Historian to reveal role of settlers who spoke French

Author to tell of French-speaking Canadians who left their mark on region

By Tom Vogt, Columbian Science, Military & History Reporter
Published: March 28, 2018, 6:01am

Not far from a landmark built by Mother Joseph, a historian will discuss an overlooked aspect of the nun’s life: her native tongue, and those who shared it.

Mother Joseph was a prominent example of the French-speaking people who helped settle the West.

Robert Foxcurran will discuss their influence on April 7 in Vancouver. He is the author of “Songs Upon the Rivers: The Buried History of the French-Speaking Canadiens and M?tis from the Great Lakes and the Mississippi across to the Pacific.”

The free presentation will be at 2 p.m. at the Fort Vancouver Visitor Center, 1501 E. Evergreen Blvd. That’s less than a mile east of Providence Academy, built by the pioneering nun, who arrived in 1856.

“Mother Joseph and the other Sisters of Providence were all from Montreal, and French-speaking,” Foxcurran said. “At first, only a couple were bilingual.”

Pacific Northwest history was heavily influenced by French-speaking people known as les Canadiens, Foxcurran said.

Most of the lands where they settled became American territory. So, their story was never part of modern Canadian history, and it never became an element of U.S. history, he said.

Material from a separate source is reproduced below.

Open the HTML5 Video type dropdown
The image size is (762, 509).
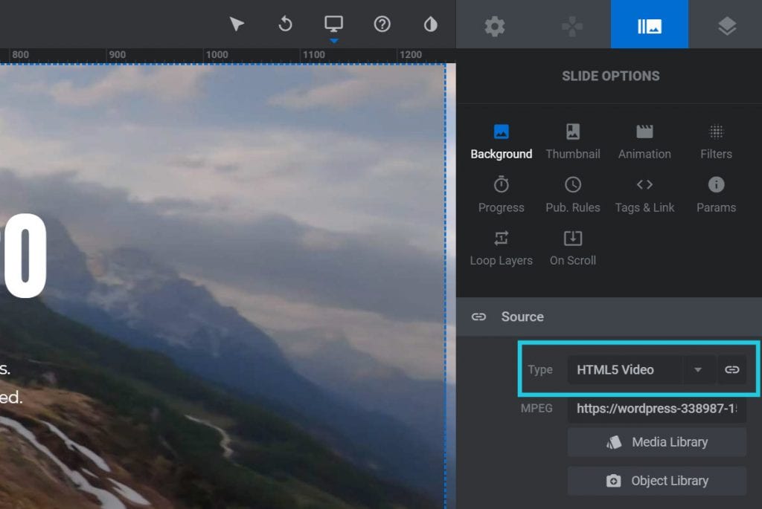698,369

They included members of the Lewis and Clark Expedition, which passed through what now is Vancouver in 1805 and 1806: George Drouillard, Toussaint Charbonneau, Francois Labiche, Jean Baptiste Lapage and Pierre Cruzatte.

More French Canadian engag?s were employed on the trek’s earlier Missouri River segment.

Many French speakers came at the invitation of the Hudson’s Bay Company as trappers, traders and farm workers. To serve the Catholics among that work force, missions and schools were founded by French-speaking priests and nuns.

Two priests, Francis N. Blanchet and Modeste Demers, left Montreal with a Hudson’s Bay Company expedition and arrived at Fort Vancouver in 1838. The mission led to the first Catholic cathedral north of the Columbia River. Along with A.M.A. Blanchet, the brother of Francis, they became the first three bishops of the Pacific Northwest.

Many French geographic names are on Oregon and Washington maps.

Foxcurran is a retired Boeing historian.

The event is hosted by the Friends of Fort Vancouver.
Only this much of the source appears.